Modulating the Structural, Thermal and Techno-Functional Properties of Sesame Protein Isolate Using Nonthermal Techniques

Abstract

Sesame protein isolate is a promising sustainable plant-based protein due to its high nutritional value and unique flavor. However, due to several challenges related to its functional characteristics, sesame protein can only be used sparingly in food applications. Therefore, the main objective of this study was to investigate the effects of nonthermal techniques including high-pressure homogenization (HPH, 100 MPa), high-intensity ultrasound (US, at a frequency of 20 kHz for 6 min), and high hydrostatic pressure (HHP, 400 MPa for 5 min) on the structure and functional properties of sesame protein isolate from sesame cake as a by-product.
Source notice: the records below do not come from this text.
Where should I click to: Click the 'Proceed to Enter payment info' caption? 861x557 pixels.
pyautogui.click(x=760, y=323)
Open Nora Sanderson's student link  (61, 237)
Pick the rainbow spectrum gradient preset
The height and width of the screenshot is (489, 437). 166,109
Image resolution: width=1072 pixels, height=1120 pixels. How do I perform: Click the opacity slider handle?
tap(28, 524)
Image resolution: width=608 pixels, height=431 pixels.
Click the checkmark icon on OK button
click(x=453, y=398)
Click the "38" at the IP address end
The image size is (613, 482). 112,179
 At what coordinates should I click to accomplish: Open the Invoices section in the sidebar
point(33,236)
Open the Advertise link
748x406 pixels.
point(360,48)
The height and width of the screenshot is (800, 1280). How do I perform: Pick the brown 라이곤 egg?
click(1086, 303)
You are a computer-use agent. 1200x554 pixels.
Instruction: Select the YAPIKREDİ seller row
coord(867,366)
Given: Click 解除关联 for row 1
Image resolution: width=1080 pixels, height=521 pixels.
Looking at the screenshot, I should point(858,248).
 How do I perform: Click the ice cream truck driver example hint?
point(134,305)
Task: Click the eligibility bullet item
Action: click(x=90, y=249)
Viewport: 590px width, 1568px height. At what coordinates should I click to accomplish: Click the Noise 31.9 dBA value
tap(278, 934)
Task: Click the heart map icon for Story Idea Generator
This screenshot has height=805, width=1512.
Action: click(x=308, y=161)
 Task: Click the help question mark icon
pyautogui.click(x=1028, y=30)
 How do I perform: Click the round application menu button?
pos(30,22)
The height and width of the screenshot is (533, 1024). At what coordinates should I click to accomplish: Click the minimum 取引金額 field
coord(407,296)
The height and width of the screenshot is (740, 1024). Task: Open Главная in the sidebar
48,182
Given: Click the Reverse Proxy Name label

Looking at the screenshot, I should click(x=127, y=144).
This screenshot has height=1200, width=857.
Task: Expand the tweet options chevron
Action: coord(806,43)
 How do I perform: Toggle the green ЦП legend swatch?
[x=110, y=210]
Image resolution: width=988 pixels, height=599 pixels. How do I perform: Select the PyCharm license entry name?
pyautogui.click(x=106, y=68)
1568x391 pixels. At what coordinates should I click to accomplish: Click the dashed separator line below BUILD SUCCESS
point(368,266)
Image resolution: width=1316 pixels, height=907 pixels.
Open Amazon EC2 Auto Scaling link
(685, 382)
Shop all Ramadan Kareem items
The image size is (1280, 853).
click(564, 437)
The results indicated that all nonthermal treatments encouraged the sesame protein insoluble suspension to change into a consistent protein dispersion, increasing the stability of the protein while reducing particle size (from 65.73 to 1.48 mu m), increasing zeta potential (from -24.57 to -42.8 mV), and unfolding the molecular structure. All treatments led to an increase in beta-sheets and reduced alpha-helix, and the most remarkable change in secondary structure occurred in the HPH treated sample that exhibited the highest UV absorbance. Minimal impact on the protein's thermal properties was monitored. Compared with the untreated sample, the techno-functional properties were significantly enhanced after modification, and the highest protein solubility (88.18%), EAI (62.09 m2/g), ESI (65.43 min), and OHC (1.89 g oil/g protein) obtained in the sample treated with HPH. Therefore, this work suggests that HPH could be a more promising technique than US and HHP to enhance the techno-functional properties of sesame protein isolate.